En août 2011, le CHSCT déclenche un droit d’alerte. Puis, en septembre, lors d’une réunion où viennent s’exprimer Étienne Cendrier, porte-parole de l’association Robin des toits, et le professeur Belpomme, cancérologue spécialiste de l’électrosensibilité, il vote le recours à une expertise indépendante. Confiée au cabinet Secafi, elle consisterait à faire mesurer l’exposition des conducteurs par CQFD, un laboratoire associatif indépendant qui dispose d’un appareil permettant d’analyser la totalité du champ électromagnétique. Ayant saisi la justice pour s’opposer à l’expertise au nom de l’absence de « risque grave », la RATP obtient son annulation en février 2012, par une décision du tribunal de grande instance de Paris qui valide toutefois la pertinence des questions soulevées par le CHSCT.

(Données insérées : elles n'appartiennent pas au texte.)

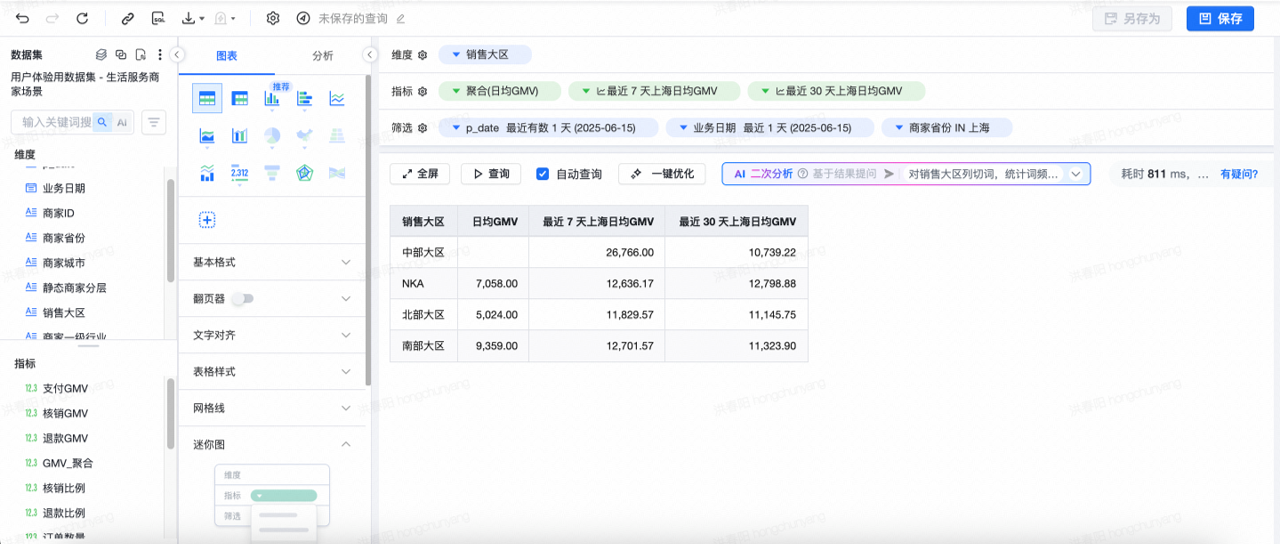Click the copy link icon
This screenshot has width=1280, height=544.
point(127,18)
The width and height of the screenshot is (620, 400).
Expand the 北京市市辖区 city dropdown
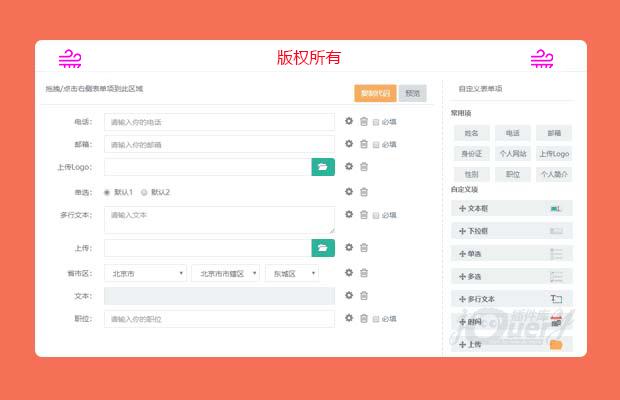click(225, 273)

« Après le jugement, la direction a accepté de procéder à des mesures en situation réelle de travail, aux heures de pointe sur la ligne 3, avec du matériel adapté », se félicite François-Xavier Arouls. Lors d’un CHSCT mardi dernier, la direction vient de s’engager à effectuer les mesures avant mai 2013, explique le délégué. Contactée par l’Humanité, la direction continue pourtant d’affirmer que des mesures en situation réelle ont « toujours » été menées par ses services, la seule chose nouvelle étant qu’elles sont désormais effectuées dans la cabine du conducteur. Estimant qu’il s’agit d’une polémique agitée « par une minorité syndicale avec les Robin des toits », le porte-parole souligne que « dans tous les cas, les résultats sont largement en dessous des seuils recommandés », mais refuse de donner des chiffres.
« L’essentiel, c’est d’ouvrir le débat public sur la nocivité des ondes en milieu fermé », souligne Thierry Renard, l’avocat du CHSCT. Avec la multiplication des systèmes émettant des ondes, la question monte dans les entreprises. En octobre dernier, l’union syndicale Solidaires a réuni sur le sujet des militants de la Banque de France, du CNRS, de Renault Trucks, de France Télécom, de la SNCF et la RATP, et propose désormais une formation spécifique sur les ondes. Le débat va rebondir avec l’examen à l’Assemblée nationale, le 31 janvier, d’une proposition de loi du groupe écologiste invitant à l’application du principe de précaution dans ce domaine.
Repères :
- En France, un décret de mai 2002 fixe les valeurs limites d’exposition aux ondes à 41 ou 61 volts par mètre selon le type de fréquence.
- Des effets sur la santé ont été constatés à partir de 0,6 volt par mètre, et des atteintes au bien-être à partir de 1 V/m après 45 minutes d’exposition.
- La première Charte de Paris en 2005 fi xait la valeur limite à 2 V/m en moyenne sur 24 heures, ce qui permet des pics au-delà.
- La réglementation fixe aussi le seuil de 3 V/m pour la « compatibilité électromagnétique », ce qui signifie qu’au-delà, les matériels peuvent interférer. Cela peut poser problème pour les personnes portant des implants médicaux ou des pacemakers.